Doug O'Halloran, president of the United Food and Commercial Workers Local 401

Credits: REUTERS/TODD KOROL

KATIE SCHNEIDER | QMI AGENCY

CALGARY -- The Canadian Food Inspection Agency is defending its safety standards and denying ignoring contamination of Canada-bound meat following the leak of an old memo.

CTV News reported federal inspectors at XL Foods, home of the recent E. coli outbreak that caused Canada's largest meat recall and sickened 18 people, were told to ignore Canada-bound meat with fecal and intestinal contamination.

"Our number 1 priority is to ensure this standard is met with Japan eligible carcasses," the 2008 memo reportedly reads.

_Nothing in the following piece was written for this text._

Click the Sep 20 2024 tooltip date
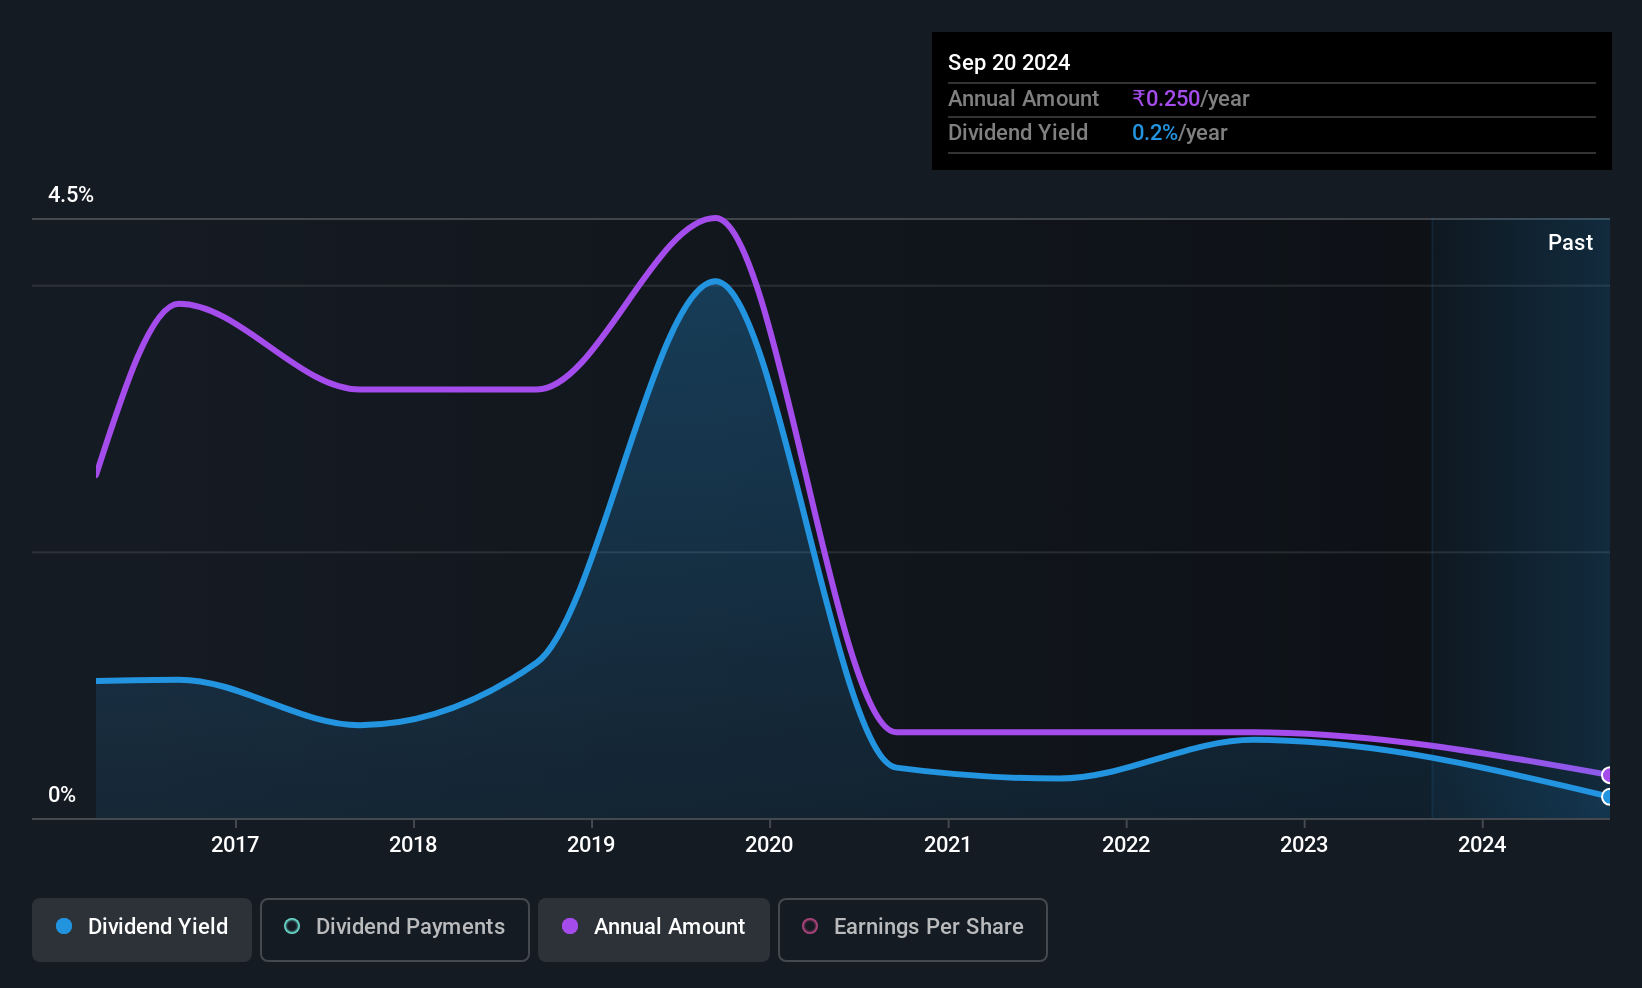The image size is (1642, 988). click(1009, 62)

"Ensure that non-Japan-eligible carcasses are not inspected for spinal cord/dura-mater, OCD (other carcass defects) and minor ingesta.

"Ignore them."

On Thursday, Paul Mayers, CFIA's associate vice-president of programs, called allegations about the memo "categorically false."

"The CFIA ensures that the same stringent food safety standards are applied to domestic and exported products -- this was the case four years ago and it remains true today," he said.

He said the memo and message to "ignore" related to division of labour.

"That static station focused on product for Japan," he said, adding that country has specific requirements of its exported beef regarding market access.

"For product destined elsewhere, whether it is for domestic market or to other markets, that station is not responsible for inspection with respect to that and that's why that station would ignore carcasses that are not destined for Japan."

A new memo was issued earlier this month to clarify, he said.

Doug O'Halloran, president of UFCW Local 401, said CFIA is "just trying to cover their butt."

"They are saying the memo doesn't really mean anything, that it's not what it really says, then why put it in a paper," he said.

"Let's have a public inquiry into what did they really mean and how did it affect the product and we want the plants not to be able to self-regulate themselves."

Mayers said there is zero tolerance for any form of contamination and critical control points to detect problems are in place throughout the process.

"If at any time during inspection a potential risk to food safety is detected, regardless of the product's destination, the line is stopped and product is held until the concern is resolved and product is in compliance," he said.

In Ottawa Thursday, the opposition renewed demands for an audit of Canada's food inspection system following the leak.

CFIA has said an advisory committee will look at what led to the E.coli calamity at XL Foods but there are no plans to audit the system.